Digital Lending and its Regulation
A remote and automated lending procedure known as “digital lending” makes extensive use of seamless digital technology for customer acquisition, the credit assessment, loan approval, payout, recovery, and related customer care. The Reserve Bank of India (RBI) established a framework to control online lending. It is disbursing and collecting loans via websites or mobile apps. It facilitates fast disbursal and lowers costs. However, these platforms frequently engage in risky behavior by lending to borrowers who cannot repay the money. The Reserve Bank of India (RBI) recently established a framework governing the nation’s digital lending market. The RBI launched a working group on digital lending, including online platforms and mobile apps, in January 2021. The panel was established as a result of worries about ethical business practices and customer protection that have emerged as a result of the boom in digital lending activity. Digital lending is one of the fintech industries in India. It has grown significantly from a volume of US$ 9 billion in 2012 to almost US$ 110 billion in 2019.
Furthermore, it is anticipated that by 2023, the digital lending market will have grown to about US$350 billion.
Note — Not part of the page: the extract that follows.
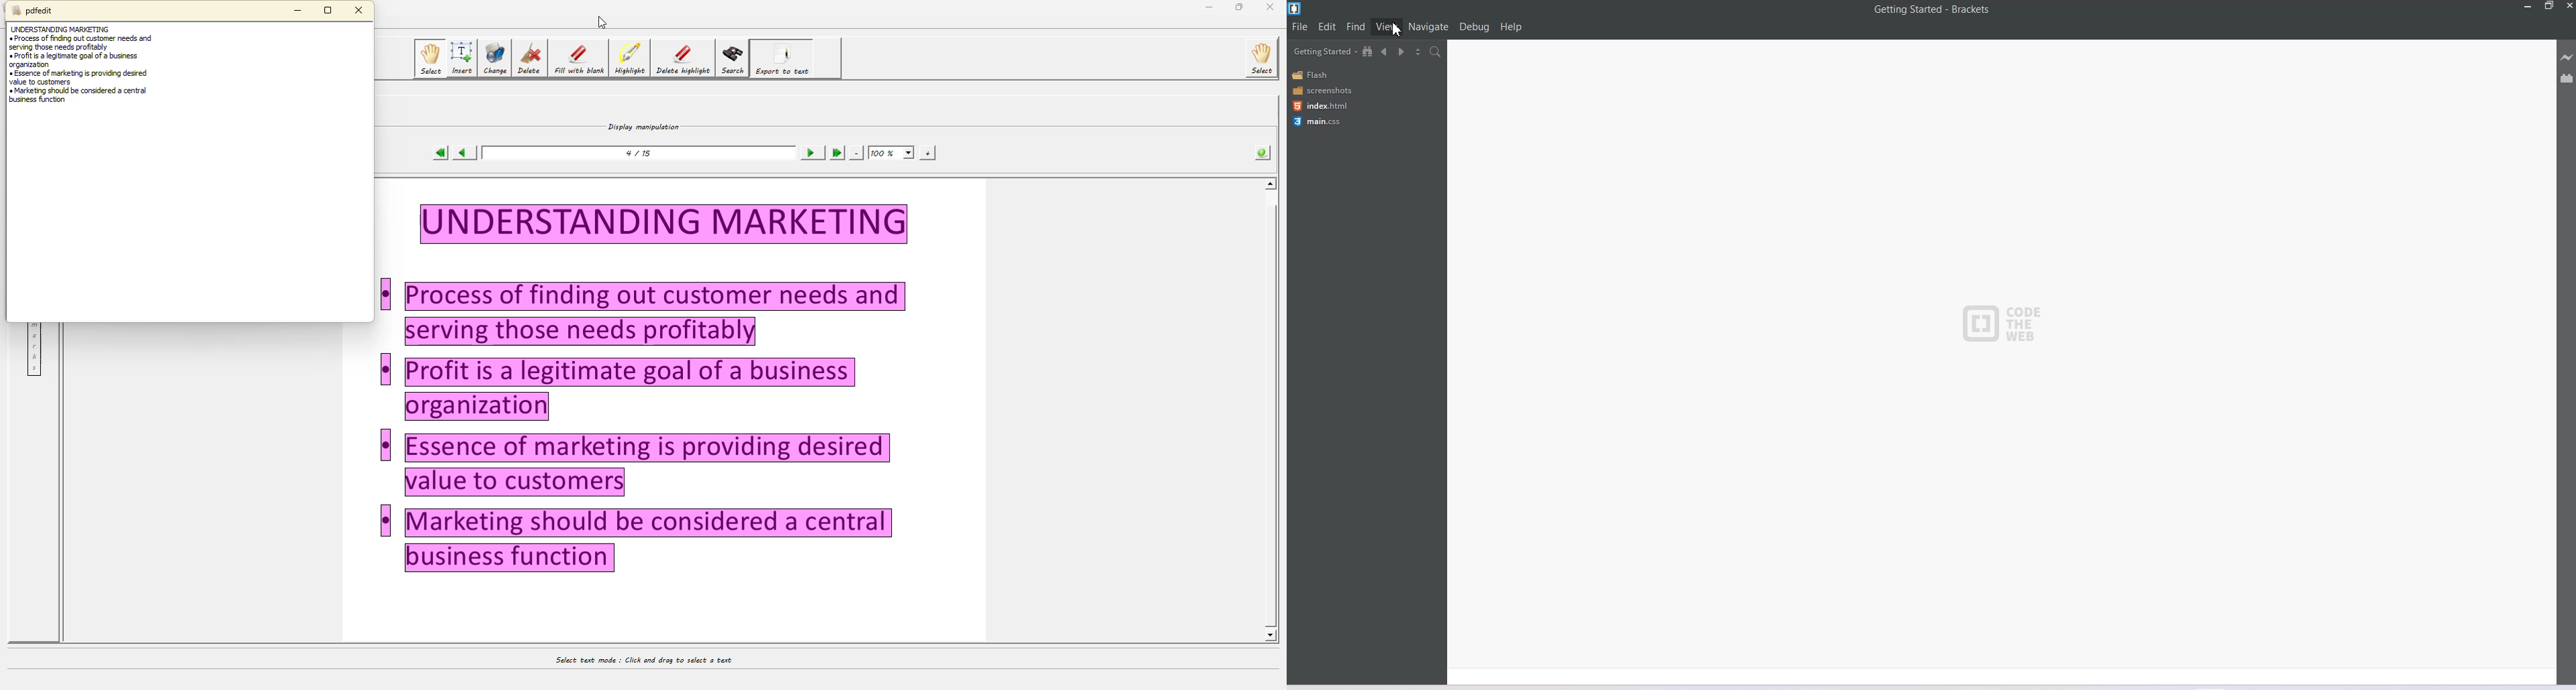 This screenshot has width=2576, height=700. What do you see at coordinates (1436, 52) in the screenshot?
I see `Find in Files` at bounding box center [1436, 52].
Small borrowers without a history of credit history who conventional financial institutions don’t cater to, are among its clients in particular. Short-term loans, especially those with terms of fewer than 30 days, are their primary area of expertise. Commercial banks are quickly integrating into the category of financial intermediaries by either partnering with NBFCs to create synergies or by lending digitally.
To crack down on illicit activity by some participants, the Reserve Bank of India (RBI) has announced the first set of guidelines for digital lending. The RBI created a Working Group on “Digital Lending (WGDL), including Lending through Online Platforms and Mobile Apps to address the issues.” In November 2021, the group suggested more substantial standards for digital lenders; some of these standards have been adopted and are now part of the new standards, while others are still being looked at.